Where it all goes wrong is that I wake up beside that girl in the Mayflower Hotel, in the same bed and the same room for which my employer has been paying for the last year. I’m an independent contractor, having walked away from my corporate job, the one for which I was perfectly trained, the one at which I used to tell people I’d been aimed all my life. When I talked like that, I learned to remind myself: once I was a little boy and I wasn’t aimed at anything. I’m not going to tell myself this is my destiny, to be boarding an airplane in Beirut. I’m not going to tell myself it is anything. British Financial, that’s where I end up after quitting my New York corporate job with the idea that I’d be free of something. Whatever that something was; whatever I meant by freedom. British Financial is, of course, just another corporation, and though I call myself an independent contractor, I’m just another employee.
When I wake up in the hotel bed that night, I don’t know who she is.
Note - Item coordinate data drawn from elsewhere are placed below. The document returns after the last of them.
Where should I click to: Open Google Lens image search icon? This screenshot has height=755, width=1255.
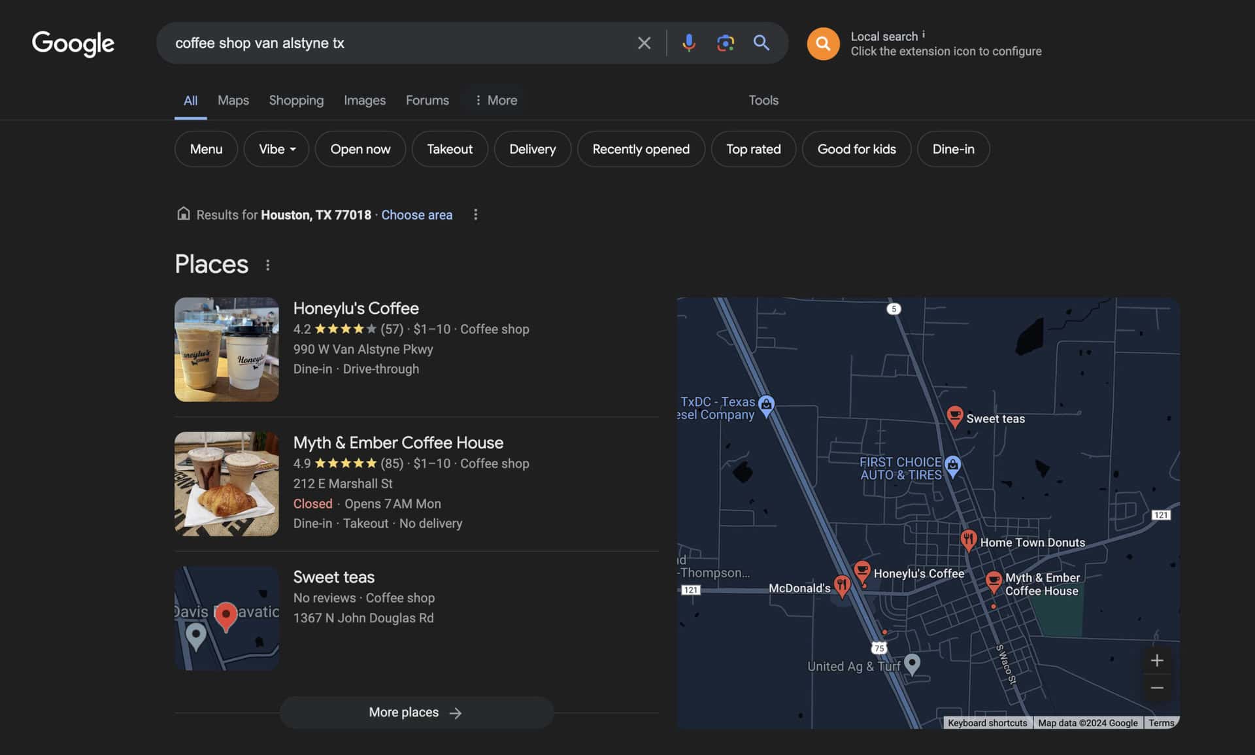pos(725,43)
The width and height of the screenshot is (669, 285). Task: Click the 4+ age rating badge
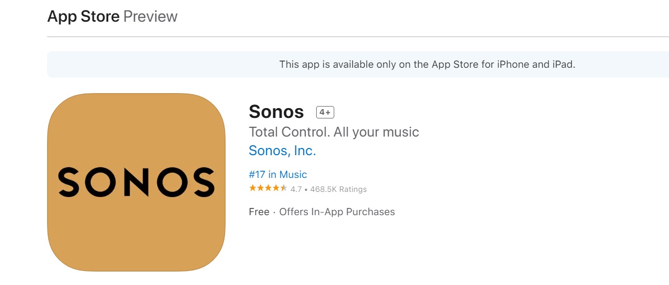tap(325, 112)
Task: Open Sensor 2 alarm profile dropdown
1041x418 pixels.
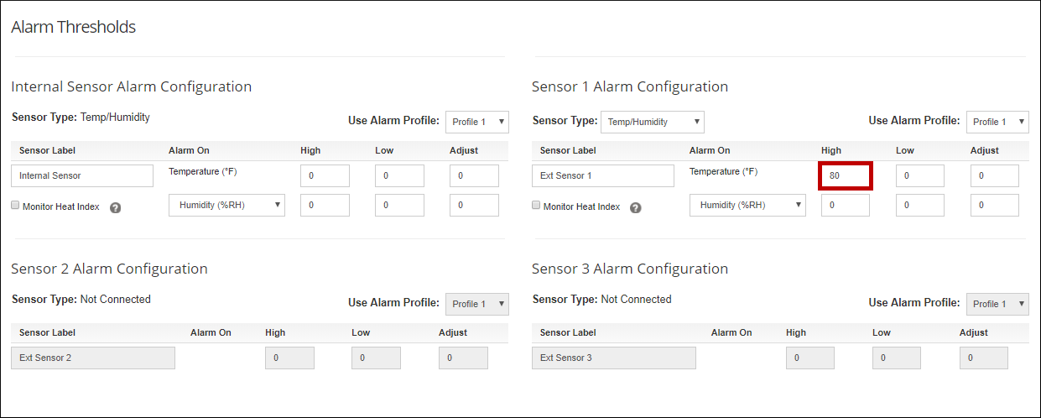Action: coord(476,304)
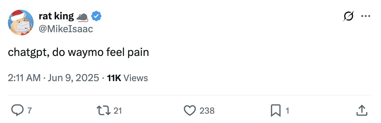Open the Grok slashed-circle icon
This screenshot has height=123, width=381.
[348, 16]
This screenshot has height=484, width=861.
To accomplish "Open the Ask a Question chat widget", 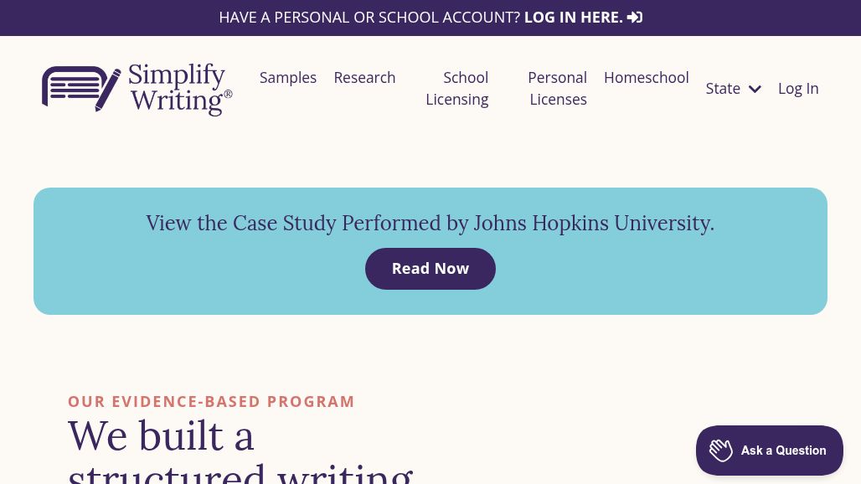I will pos(782,451).
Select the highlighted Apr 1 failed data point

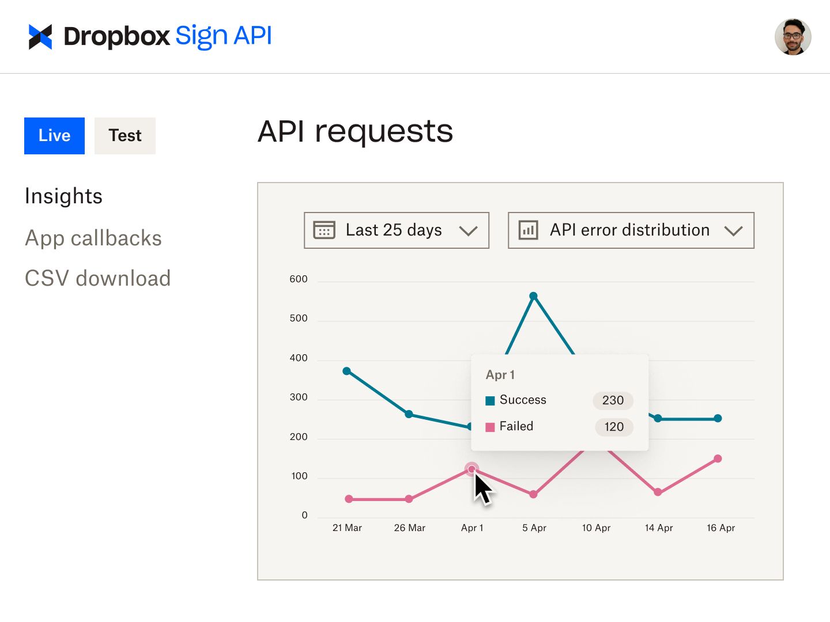pos(473,469)
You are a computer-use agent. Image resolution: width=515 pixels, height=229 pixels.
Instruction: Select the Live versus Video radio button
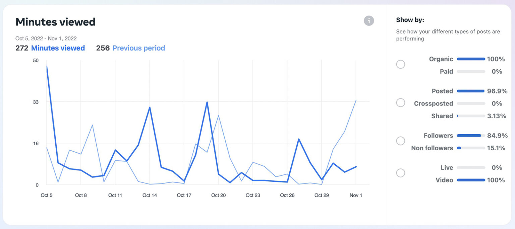point(400,173)
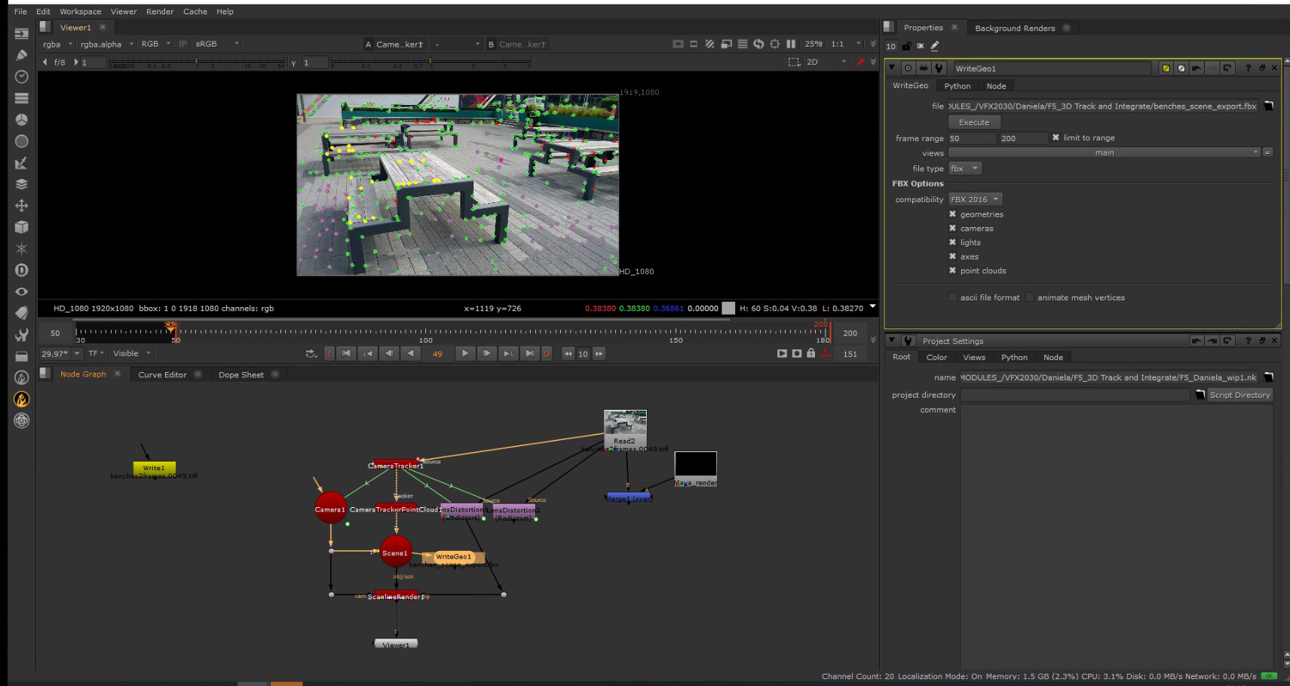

I don’t know where I am. And even after I think about it for awhile and get it mostly figured out, I still don’t really know. I think I used to feel that way in New York a long time ago, but I can’t be sure. When I wake up in the Mayflower that night, I don’t know my job or why I do it. I don’t know the places I’m from or why I should return to them. I don’t know the places I’ve imagined going or what the use in that would be. It’s not just that every trip seems pointless. It’s that every movement does. So I don’t move for a long time. The girl and I’d been drinking that night. By then, you’d call her my fiancé. And I wake the girl eventually, and I tell her: You must leave. At first, she doesn’t know what I’m talking about. She’s saying, Baby? Baby, what’s wrong?
In the early morning, in the Mayflower pub, which they’ll re-open for you if you’re a person of means, with my cell phone still warm from the grip of my hand, with my ears still ringing from my employer’s high pitched refusal to understand the absurdity of my late night call and insistence that I’m finished working for the company, I have a change of heart. I want to call him back. I want to call the girl and tell her to return. But it’s too late. They’ve already seen that hidden side of me. They would always wonder when I was going to wake afraid and confused again. The way I must have done in New York. The phone is on the table. By then, I’d started drinking pretty much every night at the hotel pub, but right then, that’s when I begin to drink seriously. Enter Robert. Enter Hank.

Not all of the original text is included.